4:名無しNIPPER[sage saga]
2022/04/03(日) 22:39:45.11 ID:1uAMHkV5O
「ま、待っ」
「待ったは無しだ」
追い縋る私を振り返らずに八一は告げた。
その意味がわからなくて。納得出来なくて。なんとか引き留めようと気がついたら八一の腰回りに私はしがみついていた。
(せっかく勝てそうだったのに。劣勢になったからって自分の女を言い訳に席を立つなんて、クズッ! クズクズクズクズクズッ!!)

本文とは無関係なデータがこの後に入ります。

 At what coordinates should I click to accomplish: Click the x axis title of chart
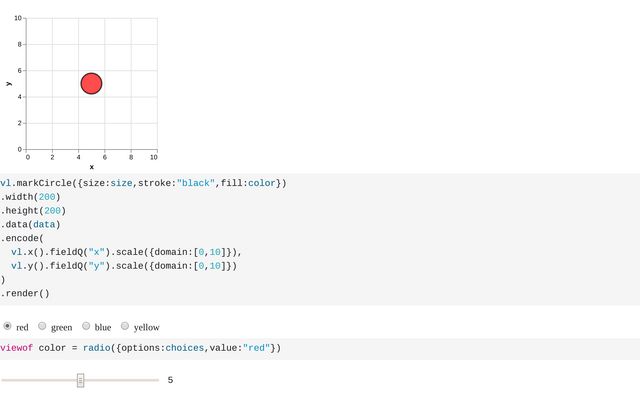pyautogui.click(x=91, y=166)
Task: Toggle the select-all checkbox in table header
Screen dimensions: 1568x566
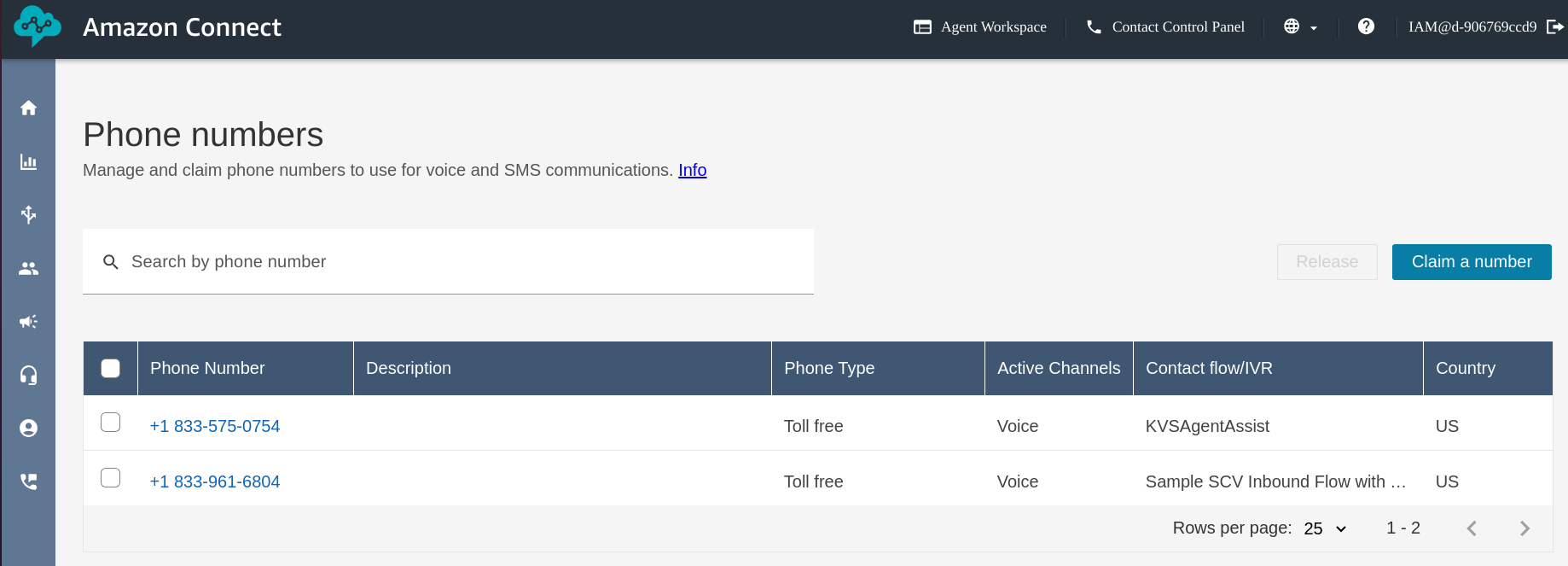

そんな罵倒を口に出さずに飲み込んで私は泣いた。離したくない。離れたくない。見捨てないで欲しい。その感情が涙となって零れ落ちる。
「……行かないで」
「天衣」
非力な私の抱擁は容易く振り払われるかに思えたが、八一は足を止めて振り返り、こう諭した。
「もっともっと強くなれ……また来るよ」
「あっ……」
それだけ言い残して九頭竜八一は去った。
まだ対局中なのに。最後だけ優しくされた。
頭に乗せられた手のひらの温もりが熱い。
(それなら最初から優しくしなさいよ)
そんな文句を呟きながら再び盤の前に座ると景色は一変していて。ついさっき自分が好手だと思っていた一手が大悪手であることを理解した。
「だったらせめて、叱りなさいよ……」
この悔しさと怒りをあえて背負う師匠の背中。
やり場のない憤りは、全て自分自身の責任で。
優しくされたらきっと弱いまま強くなれない。
だから鋼の仮面外さずそれでもやはり優しい。
優しくせざるを得ないほど、私はまだ弱くて。
不甲斐なさと弱さに震えながら駒を仕舞った。